# Instructions to follow:
Select, from the data, each line where "Switch" occurs.
[[ Data section open ]]
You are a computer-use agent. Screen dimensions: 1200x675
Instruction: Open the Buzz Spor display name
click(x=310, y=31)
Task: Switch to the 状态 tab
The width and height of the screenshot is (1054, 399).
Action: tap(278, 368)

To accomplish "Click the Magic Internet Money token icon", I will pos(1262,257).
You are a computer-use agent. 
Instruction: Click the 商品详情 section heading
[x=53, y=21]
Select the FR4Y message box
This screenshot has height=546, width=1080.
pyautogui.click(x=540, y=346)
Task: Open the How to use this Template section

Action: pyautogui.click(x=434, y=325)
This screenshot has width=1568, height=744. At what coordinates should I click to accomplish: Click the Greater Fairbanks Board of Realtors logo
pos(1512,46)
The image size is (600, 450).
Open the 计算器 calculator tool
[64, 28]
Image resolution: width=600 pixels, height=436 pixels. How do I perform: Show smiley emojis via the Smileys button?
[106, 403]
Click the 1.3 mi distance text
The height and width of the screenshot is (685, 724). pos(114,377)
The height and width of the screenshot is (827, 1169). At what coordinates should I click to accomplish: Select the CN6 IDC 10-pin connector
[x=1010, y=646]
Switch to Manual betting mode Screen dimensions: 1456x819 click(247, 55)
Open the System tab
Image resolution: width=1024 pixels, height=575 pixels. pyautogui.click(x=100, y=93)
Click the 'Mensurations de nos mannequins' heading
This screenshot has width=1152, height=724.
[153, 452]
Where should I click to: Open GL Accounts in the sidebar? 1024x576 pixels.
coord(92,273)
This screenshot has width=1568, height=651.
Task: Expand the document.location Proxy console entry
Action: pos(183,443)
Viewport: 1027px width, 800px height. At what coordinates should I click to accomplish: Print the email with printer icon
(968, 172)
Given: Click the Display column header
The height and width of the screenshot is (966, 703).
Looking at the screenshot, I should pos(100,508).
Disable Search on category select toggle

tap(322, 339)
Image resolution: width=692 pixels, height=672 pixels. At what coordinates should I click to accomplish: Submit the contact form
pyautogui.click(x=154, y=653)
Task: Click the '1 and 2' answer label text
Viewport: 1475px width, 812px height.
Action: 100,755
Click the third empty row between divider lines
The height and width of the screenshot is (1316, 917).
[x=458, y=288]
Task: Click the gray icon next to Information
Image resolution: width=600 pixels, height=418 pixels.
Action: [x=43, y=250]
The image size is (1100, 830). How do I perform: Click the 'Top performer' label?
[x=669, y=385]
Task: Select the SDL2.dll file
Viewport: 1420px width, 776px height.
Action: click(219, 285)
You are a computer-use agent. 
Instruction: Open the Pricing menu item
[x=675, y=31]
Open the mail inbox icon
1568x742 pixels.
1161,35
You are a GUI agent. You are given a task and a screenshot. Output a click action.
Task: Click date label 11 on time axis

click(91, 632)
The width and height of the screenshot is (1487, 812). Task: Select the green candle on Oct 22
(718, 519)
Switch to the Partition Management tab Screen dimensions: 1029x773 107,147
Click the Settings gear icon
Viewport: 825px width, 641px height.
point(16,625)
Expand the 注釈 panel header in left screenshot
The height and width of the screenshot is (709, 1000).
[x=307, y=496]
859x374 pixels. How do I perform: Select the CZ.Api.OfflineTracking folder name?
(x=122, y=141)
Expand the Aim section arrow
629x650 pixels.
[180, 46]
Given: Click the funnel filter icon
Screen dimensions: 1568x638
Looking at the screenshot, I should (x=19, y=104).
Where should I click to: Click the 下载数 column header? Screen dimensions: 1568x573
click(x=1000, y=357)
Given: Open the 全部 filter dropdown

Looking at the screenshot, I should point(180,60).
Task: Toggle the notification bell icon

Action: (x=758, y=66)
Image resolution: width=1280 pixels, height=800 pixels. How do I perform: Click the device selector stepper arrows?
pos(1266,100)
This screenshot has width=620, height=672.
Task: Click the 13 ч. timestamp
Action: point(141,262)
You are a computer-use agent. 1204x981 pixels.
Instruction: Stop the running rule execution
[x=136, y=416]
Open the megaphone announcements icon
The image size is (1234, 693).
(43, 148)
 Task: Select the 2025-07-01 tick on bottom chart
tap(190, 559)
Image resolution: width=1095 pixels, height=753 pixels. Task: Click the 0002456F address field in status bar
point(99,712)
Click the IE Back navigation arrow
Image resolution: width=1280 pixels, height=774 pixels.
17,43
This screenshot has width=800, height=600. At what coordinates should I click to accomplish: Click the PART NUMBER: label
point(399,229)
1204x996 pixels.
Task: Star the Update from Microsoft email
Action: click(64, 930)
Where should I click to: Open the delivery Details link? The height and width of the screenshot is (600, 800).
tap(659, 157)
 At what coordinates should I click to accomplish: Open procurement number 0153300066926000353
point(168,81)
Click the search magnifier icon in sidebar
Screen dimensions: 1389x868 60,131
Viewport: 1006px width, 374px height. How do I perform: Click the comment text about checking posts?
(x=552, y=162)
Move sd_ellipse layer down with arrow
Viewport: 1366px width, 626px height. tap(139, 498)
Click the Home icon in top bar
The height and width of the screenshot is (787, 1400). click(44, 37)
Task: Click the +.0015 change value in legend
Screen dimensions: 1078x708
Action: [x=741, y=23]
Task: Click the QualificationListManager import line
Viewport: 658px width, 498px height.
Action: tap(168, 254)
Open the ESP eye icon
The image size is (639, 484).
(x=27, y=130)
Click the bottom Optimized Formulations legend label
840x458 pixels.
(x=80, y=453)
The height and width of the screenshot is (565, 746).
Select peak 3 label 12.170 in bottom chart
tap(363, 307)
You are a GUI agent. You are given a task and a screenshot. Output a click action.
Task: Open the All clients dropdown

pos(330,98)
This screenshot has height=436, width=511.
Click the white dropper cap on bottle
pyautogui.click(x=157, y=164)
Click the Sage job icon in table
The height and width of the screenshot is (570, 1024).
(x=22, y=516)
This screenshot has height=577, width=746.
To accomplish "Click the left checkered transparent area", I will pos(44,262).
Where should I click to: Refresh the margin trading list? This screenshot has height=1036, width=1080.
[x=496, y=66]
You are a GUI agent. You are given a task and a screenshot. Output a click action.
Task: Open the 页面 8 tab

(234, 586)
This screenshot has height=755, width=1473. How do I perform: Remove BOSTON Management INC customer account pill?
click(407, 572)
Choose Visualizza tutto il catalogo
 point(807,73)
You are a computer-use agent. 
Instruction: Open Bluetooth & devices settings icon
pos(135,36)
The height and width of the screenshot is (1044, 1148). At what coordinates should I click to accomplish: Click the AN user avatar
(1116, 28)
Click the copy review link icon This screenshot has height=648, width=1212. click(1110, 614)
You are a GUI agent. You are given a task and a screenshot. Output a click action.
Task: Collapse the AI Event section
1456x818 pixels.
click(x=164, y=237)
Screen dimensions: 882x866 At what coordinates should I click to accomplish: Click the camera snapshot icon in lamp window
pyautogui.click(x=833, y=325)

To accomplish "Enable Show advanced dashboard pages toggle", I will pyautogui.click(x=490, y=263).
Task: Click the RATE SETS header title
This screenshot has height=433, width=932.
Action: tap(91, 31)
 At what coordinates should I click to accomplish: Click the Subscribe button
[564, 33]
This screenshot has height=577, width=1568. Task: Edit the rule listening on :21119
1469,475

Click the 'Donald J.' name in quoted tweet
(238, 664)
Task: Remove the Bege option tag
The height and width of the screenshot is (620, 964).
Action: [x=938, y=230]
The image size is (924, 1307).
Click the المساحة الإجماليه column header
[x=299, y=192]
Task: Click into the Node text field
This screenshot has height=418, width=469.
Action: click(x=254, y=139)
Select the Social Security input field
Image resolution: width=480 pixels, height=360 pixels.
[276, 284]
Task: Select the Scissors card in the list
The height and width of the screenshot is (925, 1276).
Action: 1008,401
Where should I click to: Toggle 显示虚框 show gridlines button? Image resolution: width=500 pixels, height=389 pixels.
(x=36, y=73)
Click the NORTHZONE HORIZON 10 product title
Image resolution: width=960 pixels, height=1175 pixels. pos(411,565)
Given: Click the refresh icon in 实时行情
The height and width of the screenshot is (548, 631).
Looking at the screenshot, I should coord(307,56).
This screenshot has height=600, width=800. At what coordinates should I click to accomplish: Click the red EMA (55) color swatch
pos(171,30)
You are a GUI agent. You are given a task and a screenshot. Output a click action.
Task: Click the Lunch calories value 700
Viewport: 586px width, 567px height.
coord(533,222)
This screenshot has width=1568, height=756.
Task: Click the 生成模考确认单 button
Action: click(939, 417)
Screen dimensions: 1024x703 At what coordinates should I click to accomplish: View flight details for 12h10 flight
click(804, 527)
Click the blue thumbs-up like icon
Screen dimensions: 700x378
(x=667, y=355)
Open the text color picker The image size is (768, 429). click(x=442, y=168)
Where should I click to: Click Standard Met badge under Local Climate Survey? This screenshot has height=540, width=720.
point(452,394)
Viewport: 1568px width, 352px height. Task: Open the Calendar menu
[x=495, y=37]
[[ Data section closed ]]
# Your response:
Task: Switch to the 状态 tab
Switch to Manual betting mode Screen dimensions: 1456x819 click(247, 55)
Switch to the Partition Management tab Screen dimensions: 1029x773 107,147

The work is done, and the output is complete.